Festivalgoers were treated to the first episode, set in 1260 BC, where a former Dora Milaje warrior named Noni is sent on a high-stakes mission to Crete. Hoping to earn her way back into the Dora Milaje, Noni is tasked with tracking a Wakandan defector known only as The Lion—an aristocrat who has taken a cache of dangerous Wakandan weapons across the sea.

The episode unspools as a tense, elegantly paced spy thriller, with Noni operating in disguise and navigating foreign terrain while grappling with what it means to serve her people. The Bronze Age setting, laced with historical and cultural specificity, is brought vividly to life through animation that feels both painterly and cinematic.

Harris noted that while Eyes of Wakanda is not episodic in the traditional sense, it shares a philosophical throughline: “Wakanda is like Star Trek dropped into the middle of Africa. What does it mean for a civilization to stay hidden and preserved while the world changes around it?"
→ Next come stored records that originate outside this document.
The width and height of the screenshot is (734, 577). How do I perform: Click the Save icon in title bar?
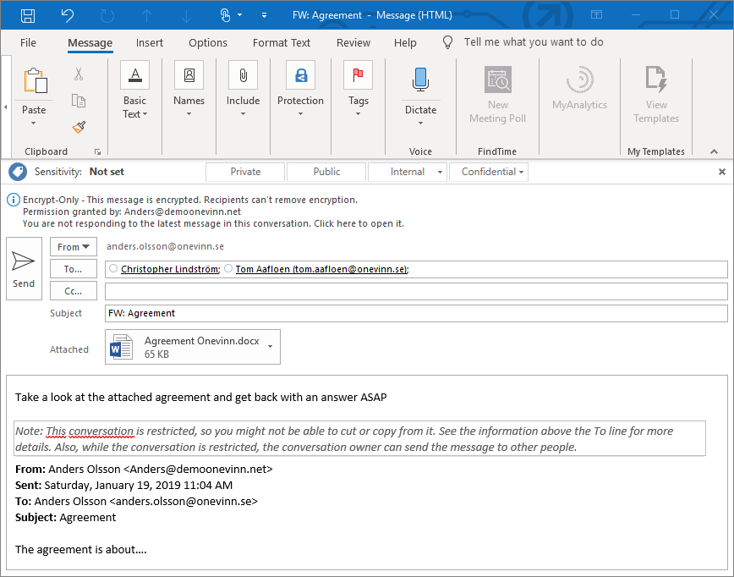[28, 15]
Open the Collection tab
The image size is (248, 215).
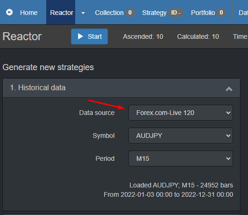(x=109, y=13)
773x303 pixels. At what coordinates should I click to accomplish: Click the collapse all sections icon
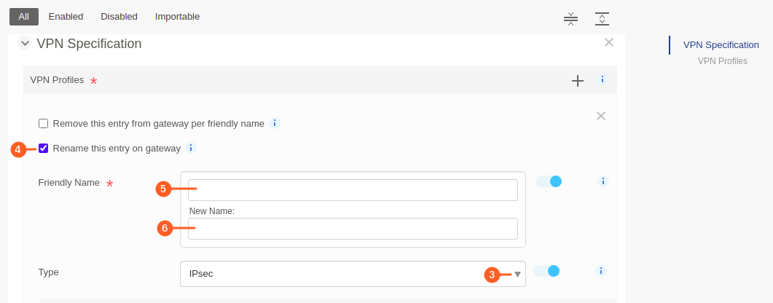(570, 19)
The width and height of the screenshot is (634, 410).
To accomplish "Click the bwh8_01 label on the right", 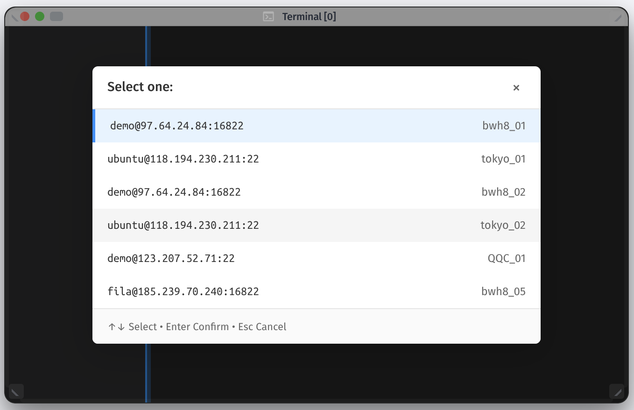I will tap(504, 126).
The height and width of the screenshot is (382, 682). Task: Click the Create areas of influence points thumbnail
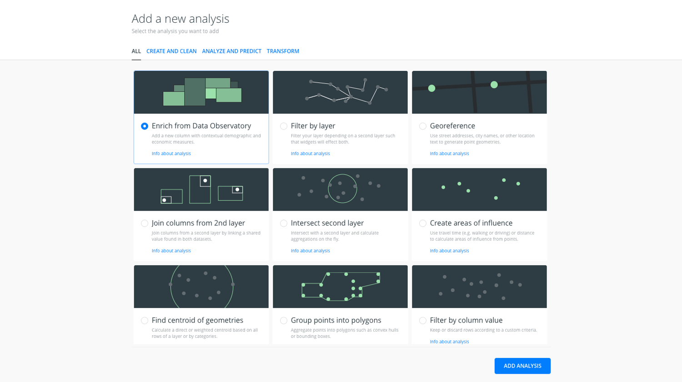479,189
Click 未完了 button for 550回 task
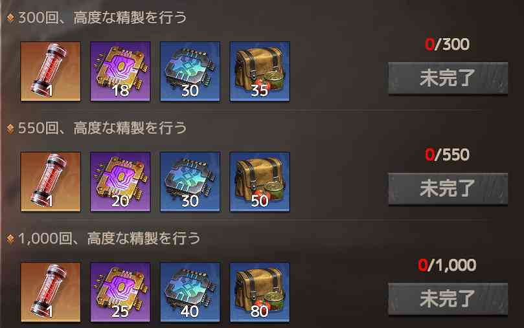 [x=448, y=188]
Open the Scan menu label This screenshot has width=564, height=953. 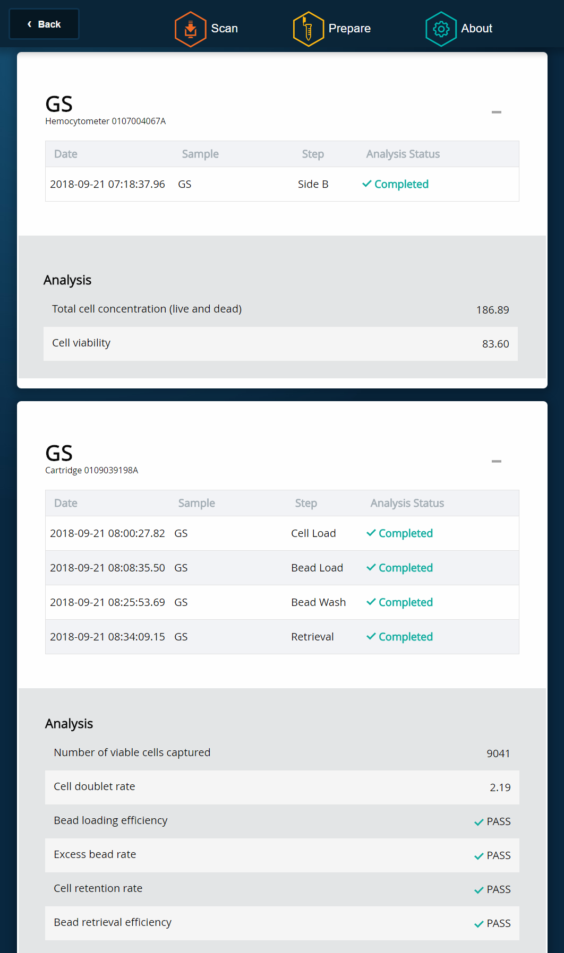point(224,29)
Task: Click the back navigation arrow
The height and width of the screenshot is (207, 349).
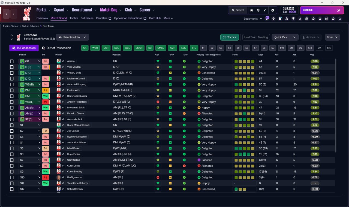Action: 6,13
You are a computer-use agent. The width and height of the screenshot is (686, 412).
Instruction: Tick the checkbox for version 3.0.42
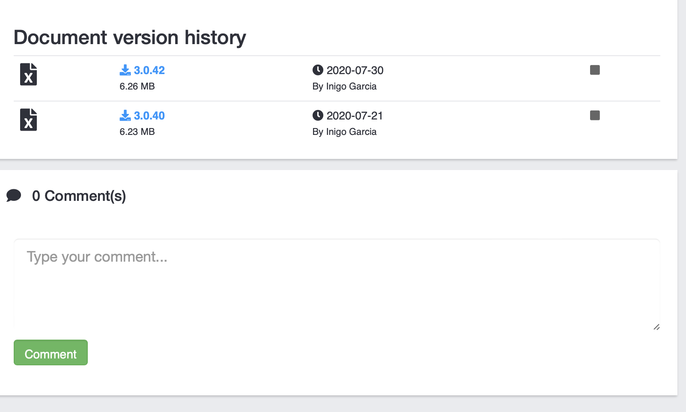point(595,70)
Though Harris avoided revealing much about the connective tissue between episodes, he confirmed that each installment will take place in its own time period, jumping across centuries to explore both new cultures and previously unseen regions of Wakanda itself.
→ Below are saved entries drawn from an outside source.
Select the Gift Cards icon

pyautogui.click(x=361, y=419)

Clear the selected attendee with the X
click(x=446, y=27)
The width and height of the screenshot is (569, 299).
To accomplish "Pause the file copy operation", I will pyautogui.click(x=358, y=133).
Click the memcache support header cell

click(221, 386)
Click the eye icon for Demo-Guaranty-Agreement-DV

While the story largely stands on its own, fans can expect at least one Marvel tie-in: “There will be an Iron Fist," Harris teased, “but not the one you expect."

A self-professed comic book nerd and CalArts alum, Harris said the series draws inspiration from Marvel lore but is not beholden to it. “You treat every show like it’s your only shot," he explained. “If more grows from it, that’s cake."

The visual style of Eyes of Wakanda was a major focus of the Annecy discussion. Harris and his team—including art director Craig Elliott—were influenced by early 20th-century American illustrator Dean Cornwell and 1970s African American artist Ernie Barnes, whose elongated forms inspired the characters’ unique silhouettes and proportions.

The goal, Harris said, was to give every frame the texture of a painting. “When you pause the show, you should feel the oil and brushstrokes," he explained. That philosophy extends to the characters themselves, whose facial features and body types reflect authentic cultural diversity and historical grounding.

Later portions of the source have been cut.